Ingente furto di rame al Secondo Policlinico di Napoli

Hanno fatto razzia di rame portando via ben 600 metri di cavi elettrici dai padiglioni del Secondo Policlinico di Napoli. Un furto clamoroso, avvenuto di notte, che mette in pericolo il funzionamento degli edifici 2 e 3 del nosocomio partenopeo. I carabinieri della stazione Marianella stanno indagando sul caso per capire come i ladri abbiamo potuto trafugare un quantitativo così ingente di rame in maniera indisturbata.

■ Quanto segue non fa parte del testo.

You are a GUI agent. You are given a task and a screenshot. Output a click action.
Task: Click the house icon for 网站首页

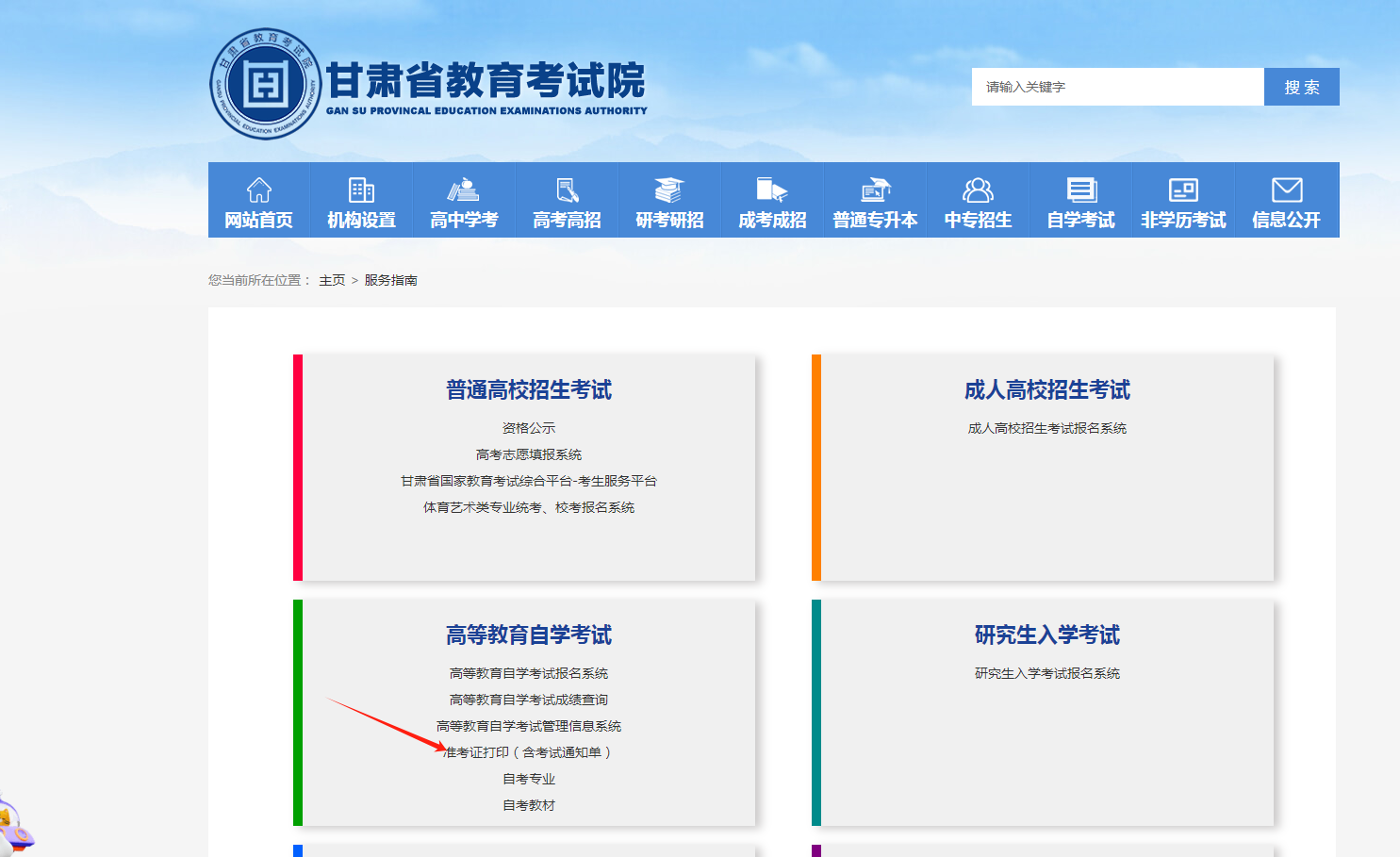[x=259, y=190]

I malviventi sono andati a colpo sicuro. Il rame è facilmente rivendibile al mercato nero e produce grossi ricavi. Ora bisognerà ripristinare l’impianto dei due edifici depredati dove vi sono reparti dotati di sofisticati apparecchi di diagnostica che senza una rete elettrica adeguata potrebbero andare in tilt.

Ma perché si rischia così tanto per rubare il rame e l’ottone? Il rame, in particolare, è considerato l’oro rosso dei nostri tempi. Ed è per questo che pur di averne in grandi quantità, c’è chi è disposto a chiudere un occhio sulla sua provenienza e a comprarlo da ladruncoli improvvisati (o esperti) che tutto farebbero per qualche euro in più in tasca.

Le caratteristiche e l’alto prezzo sul mercato fanno del rame un metallo che fa gola alle bande criminali, tanto da saccheggiare, qualche mese fa, un intero cimitero e lasciarsi alle spalle delle tombe profanate e dei loculi divelti.